Last weekend we wrote that in Europe’s attempt to contain the greatest refugee crisis since WWII, it would directly take control over the border control of the one country which over the summer lost its sovereignty (but at least it still has the euro), and which serves as a springboard for tens of thousands of migrants to proceed onward with their journey to Germany (where as reported earlier, they are no longer desired, as their continued arrival results in a plunging approval rating for Angela Merkel).
We added that the deployment of additional officers will begin next week, and noted that as our friends at Keep Talking Greece wrote:
“the masks have fallen. Hand in hand, the European Union and the Frontex want to cancel national sovereignty and take over border controls in the pretext of “safeguarding the Schengen borders”. With controversial claims, they use the case of Greece to create an example that could soon happen “in the border area near you.” And the plan is all German.”
Finally, we asked whether this was merely Paranoia…
“or just another confirmation that the Eurozone is using every incremental, and produced, crisis to cement its power over discrete European state sovereignty and wipe out the cultural and religious borders the prevent the amalgamation of Europe into a Brussels, Berlin and Frankfurt-controlled superstate? “
It was not paranoia, because according to blockbuster FT report released moments ago, “Brussels is to propose the creation of a standing European border force that could take control of the bloc’s external frontiers — even if a government objected.”
As even the otherwise pro-EU FT cautiously notes, “The move would arguably represent the biggest transfer of sovereignty since the creation of the single currency.”
We agree, because this is precisely what we said would happen.
… the European Commission will unveil plans next week to replace the Frontex border agency with a permanent border force and coastguard — deployed with the final say of the commission, according to EU officials and documents seen by the Financial Times.
The blueprint represents a last-ditch attempt to save the Schengen passport-free travel zone, by introducing the kind of common border policing repeatedly demanded by Paris and Berlin. Britain and Ireland have opt-outs from EU migration policy, and would not be obliged to take part in the scheme.

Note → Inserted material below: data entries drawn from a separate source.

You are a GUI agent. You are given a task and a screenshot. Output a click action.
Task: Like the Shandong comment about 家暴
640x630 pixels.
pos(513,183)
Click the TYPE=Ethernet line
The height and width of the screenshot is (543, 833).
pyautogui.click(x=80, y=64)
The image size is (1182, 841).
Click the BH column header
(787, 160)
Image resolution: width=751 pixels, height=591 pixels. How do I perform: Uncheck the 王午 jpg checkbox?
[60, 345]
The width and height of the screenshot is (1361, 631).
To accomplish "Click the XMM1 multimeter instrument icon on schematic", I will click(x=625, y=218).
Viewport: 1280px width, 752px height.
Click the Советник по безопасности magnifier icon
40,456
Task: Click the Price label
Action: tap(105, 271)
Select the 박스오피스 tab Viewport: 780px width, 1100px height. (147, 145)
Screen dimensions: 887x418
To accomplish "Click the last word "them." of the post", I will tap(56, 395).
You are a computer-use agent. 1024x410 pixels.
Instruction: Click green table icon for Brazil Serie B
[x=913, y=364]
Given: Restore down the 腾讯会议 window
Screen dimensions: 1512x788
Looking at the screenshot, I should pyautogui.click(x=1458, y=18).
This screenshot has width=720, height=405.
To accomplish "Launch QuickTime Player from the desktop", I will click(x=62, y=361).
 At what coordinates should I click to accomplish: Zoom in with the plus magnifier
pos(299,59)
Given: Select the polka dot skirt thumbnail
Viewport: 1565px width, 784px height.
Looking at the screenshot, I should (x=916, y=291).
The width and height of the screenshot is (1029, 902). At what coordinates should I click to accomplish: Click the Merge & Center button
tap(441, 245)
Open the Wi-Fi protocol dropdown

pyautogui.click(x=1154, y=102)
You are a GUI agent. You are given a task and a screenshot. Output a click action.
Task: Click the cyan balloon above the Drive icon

Naturally, the first guniea pig wil be Greece: the state which has already lost its sovereignty courtesy of capital controls that will likely persist in some form in perpetuity, and which is most distressed and thus least equipped to say no. It will spread from there and promptly become the norm for a “project” which the European apparatchiks think is long overdue.
Indeed, as the FT adds, “European leaders have discussed a common border force for more than 15 years, but always struggled to overcome deep-seated objections to yielding national powers to monitor or enforce borders — one of the core functions of a sovereign state. Greece, for instance, only recently agreed to accept EU offers to send border teams, after months of wrangling over their remit.”
However now in the aftermath of the Paris suicide bombings and the indefinite emergency “pre-crime” laws instituted in France, conventional wisdom in Brussels is that Europeans’ eagerness to trade sovereignty (and thus liberty) in exchange for (border) security, is far greater.
The result: a loss of border sovereignty, which woul effectively make the customs union one big superstate controlled by Brussels:
One of the most contentious elements of the regulation would hand the commission the power to authorise a deployment to a frontier, on the recommendation of the management board of the newly formed European Border and Coast Guard. This would also apply to non-EU members of Schengen, such as Norway.
And the absolute kicker:
Although member states would be consulted, they would not have the power to veto a deployment unilaterally.